■ **TASK DIRECTIONS**:
Nothing but an exact copy of the records below counts as the answer.

Stored data:
================

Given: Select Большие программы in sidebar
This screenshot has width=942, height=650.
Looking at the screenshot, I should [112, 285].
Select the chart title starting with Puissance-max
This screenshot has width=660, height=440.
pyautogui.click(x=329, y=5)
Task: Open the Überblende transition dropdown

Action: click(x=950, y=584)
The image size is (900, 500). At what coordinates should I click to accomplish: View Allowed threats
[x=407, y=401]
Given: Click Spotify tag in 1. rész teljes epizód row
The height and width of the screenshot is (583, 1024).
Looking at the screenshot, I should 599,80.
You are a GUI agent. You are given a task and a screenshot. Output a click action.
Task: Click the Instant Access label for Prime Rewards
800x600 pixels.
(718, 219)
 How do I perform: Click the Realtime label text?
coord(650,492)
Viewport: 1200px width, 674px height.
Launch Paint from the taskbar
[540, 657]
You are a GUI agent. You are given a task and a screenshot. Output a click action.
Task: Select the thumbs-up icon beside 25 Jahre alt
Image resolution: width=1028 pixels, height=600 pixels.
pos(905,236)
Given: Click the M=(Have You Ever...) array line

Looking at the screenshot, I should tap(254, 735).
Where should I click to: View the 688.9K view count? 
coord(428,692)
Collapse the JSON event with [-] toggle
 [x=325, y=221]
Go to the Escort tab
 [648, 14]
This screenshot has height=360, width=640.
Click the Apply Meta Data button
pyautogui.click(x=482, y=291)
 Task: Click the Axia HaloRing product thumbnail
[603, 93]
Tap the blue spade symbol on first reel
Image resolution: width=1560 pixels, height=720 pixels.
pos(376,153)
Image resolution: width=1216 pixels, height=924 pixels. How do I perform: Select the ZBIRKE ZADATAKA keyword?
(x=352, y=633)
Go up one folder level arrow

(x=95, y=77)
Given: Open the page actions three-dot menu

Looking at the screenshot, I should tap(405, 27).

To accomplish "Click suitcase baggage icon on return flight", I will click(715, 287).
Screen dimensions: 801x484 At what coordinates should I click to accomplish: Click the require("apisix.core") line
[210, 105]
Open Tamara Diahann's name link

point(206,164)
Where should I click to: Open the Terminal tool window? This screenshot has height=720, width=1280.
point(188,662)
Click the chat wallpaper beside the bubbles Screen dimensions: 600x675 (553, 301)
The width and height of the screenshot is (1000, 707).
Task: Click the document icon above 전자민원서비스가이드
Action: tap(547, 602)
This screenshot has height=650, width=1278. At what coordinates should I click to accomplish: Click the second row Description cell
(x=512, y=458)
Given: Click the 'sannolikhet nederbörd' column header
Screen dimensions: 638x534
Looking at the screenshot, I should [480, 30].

================

■ **OUTPUT OF THE EXERCISE**:
Given: Select Большие программы in sidebar
This screenshot has width=942, height=650.
Looking at the screenshot, I should [112, 285].
Select the chart title starting with Puissance-max
This screenshot has width=660, height=440.
pyautogui.click(x=329, y=5)
Task: Open the Überblende transition dropdown

Action: click(x=950, y=584)
The image size is (900, 500). At what coordinates should I click to accomplish: View Allowed threats
[x=407, y=401]
Given: Click Spotify tag in 1. rész teljes epizód row
The height and width of the screenshot is (583, 1024).
Looking at the screenshot, I should 599,80.
You are a GUI agent. You are given a task and a screenshot. Output a click action.
Task: Click the Instant Access label for Prime Rewards
800x600 pixels.
(718, 219)
 How do I perform: Click the Realtime label text?
coord(650,492)
Viewport: 1200px width, 674px height.
Launch Paint from the taskbar
[540, 657]
You are a GUI agent. You are given a task and a screenshot. Output a click action.
Task: Select the thumbs-up icon beside 25 Jahre alt
Image resolution: width=1028 pixels, height=600 pixels.
pos(905,236)
Given: Click the M=(Have You Ever...) array line

Looking at the screenshot, I should tap(254, 735).
Where should I click to: View the 688.9K view count? 
coord(428,692)
Collapse the JSON event with [-] toggle
 [x=325, y=221]
Go to the Escort tab
 [648, 14]
This screenshot has height=360, width=640.
Click the Apply Meta Data button
pyautogui.click(x=482, y=291)
 Task: Click the Axia HaloRing product thumbnail
[603, 93]
Tap the blue spade symbol on first reel
Image resolution: width=1560 pixels, height=720 pixels.
pos(376,153)
Image resolution: width=1216 pixels, height=924 pixels. How do I perform: Select the ZBIRKE ZADATAKA keyword?
(x=352, y=633)
Go up one folder level arrow

(x=95, y=77)
Given: Open the page actions three-dot menu

Looking at the screenshot, I should tap(405, 27).

To accomplish "Click suitcase baggage icon on return flight", I will click(715, 287).
Screen dimensions: 801x484 At what coordinates should I click to accomplish: Click the require("apisix.core") line
[210, 105]
Open Tamara Diahann's name link

point(206,164)
Where should I click to: Open the Terminal tool window? This screenshot has height=720, width=1280.
point(188,662)
Click the chat wallpaper beside the bubbles Screen dimensions: 600x675 (553, 301)
The width and height of the screenshot is (1000, 707).
Task: Click the document icon above 전자민원서비스가이드
Action: tap(547, 602)
This screenshot has height=650, width=1278. At what coordinates should I click to accomplish: Click the second row Description cell
(x=512, y=458)
Given: Click the 'sannolikhet nederbörd' column header
Screen dimensions: 638x534
Looking at the screenshot, I should [480, 30].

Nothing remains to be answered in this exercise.